→ **PROBLEM TO WORK ON**:
Each line below that carries the string "agent" must appear in the answer.

→ **Dataset entries**:
* * * * * * *

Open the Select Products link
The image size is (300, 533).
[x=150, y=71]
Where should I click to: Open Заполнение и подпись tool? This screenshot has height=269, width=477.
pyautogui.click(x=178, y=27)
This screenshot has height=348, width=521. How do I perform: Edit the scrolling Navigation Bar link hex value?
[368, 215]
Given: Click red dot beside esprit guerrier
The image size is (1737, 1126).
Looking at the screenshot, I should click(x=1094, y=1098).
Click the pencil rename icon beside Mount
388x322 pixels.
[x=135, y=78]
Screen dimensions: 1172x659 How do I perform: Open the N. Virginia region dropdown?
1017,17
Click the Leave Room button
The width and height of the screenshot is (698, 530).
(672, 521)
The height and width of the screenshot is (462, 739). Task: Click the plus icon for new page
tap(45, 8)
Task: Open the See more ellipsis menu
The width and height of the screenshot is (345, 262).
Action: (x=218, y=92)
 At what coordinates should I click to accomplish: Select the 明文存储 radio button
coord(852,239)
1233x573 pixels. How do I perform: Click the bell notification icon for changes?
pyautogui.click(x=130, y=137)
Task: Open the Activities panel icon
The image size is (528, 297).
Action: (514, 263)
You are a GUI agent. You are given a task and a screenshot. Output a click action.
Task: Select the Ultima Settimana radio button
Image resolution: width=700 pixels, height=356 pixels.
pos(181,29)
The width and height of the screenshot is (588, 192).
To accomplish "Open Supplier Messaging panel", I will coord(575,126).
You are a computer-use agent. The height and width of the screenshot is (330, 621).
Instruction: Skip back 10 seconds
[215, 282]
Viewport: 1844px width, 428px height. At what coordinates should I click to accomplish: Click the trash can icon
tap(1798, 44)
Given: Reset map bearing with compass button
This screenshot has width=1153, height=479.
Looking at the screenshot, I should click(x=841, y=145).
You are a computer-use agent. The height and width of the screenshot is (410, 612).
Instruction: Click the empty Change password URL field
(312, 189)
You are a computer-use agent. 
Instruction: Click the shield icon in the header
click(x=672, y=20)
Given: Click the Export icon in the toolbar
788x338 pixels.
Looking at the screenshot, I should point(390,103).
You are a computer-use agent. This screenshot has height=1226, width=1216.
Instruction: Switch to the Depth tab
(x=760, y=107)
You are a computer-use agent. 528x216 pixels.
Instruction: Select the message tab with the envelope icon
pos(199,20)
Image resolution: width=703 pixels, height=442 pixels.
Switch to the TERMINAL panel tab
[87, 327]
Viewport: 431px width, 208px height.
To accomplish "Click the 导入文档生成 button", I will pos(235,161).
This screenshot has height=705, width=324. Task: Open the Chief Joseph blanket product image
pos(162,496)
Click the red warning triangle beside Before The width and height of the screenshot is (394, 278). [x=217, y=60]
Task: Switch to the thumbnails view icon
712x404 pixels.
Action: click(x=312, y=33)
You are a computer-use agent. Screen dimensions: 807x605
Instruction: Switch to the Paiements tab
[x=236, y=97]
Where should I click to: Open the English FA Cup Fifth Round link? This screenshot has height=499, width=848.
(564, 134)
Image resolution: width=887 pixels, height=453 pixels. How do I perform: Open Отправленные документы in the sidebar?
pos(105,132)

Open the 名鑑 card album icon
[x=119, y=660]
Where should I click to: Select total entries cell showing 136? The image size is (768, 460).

* * * * * * *

→ **OUTPUT**:
You are a GUI agent. You are given a task and a screenshot. Output a click action.
You are a computer-use agent. The height and width of the screenshot is (330, 621).
You are a computer-use agent. The height and width of the screenshot is (410, 612).
You are a computer-use agent. 
You are a computer-use agent. This screenshot has height=1226, width=1216.
You are a computer-use agent. 528x216 pixels.
You are a computer-use agent. Screen dimensions: 807x605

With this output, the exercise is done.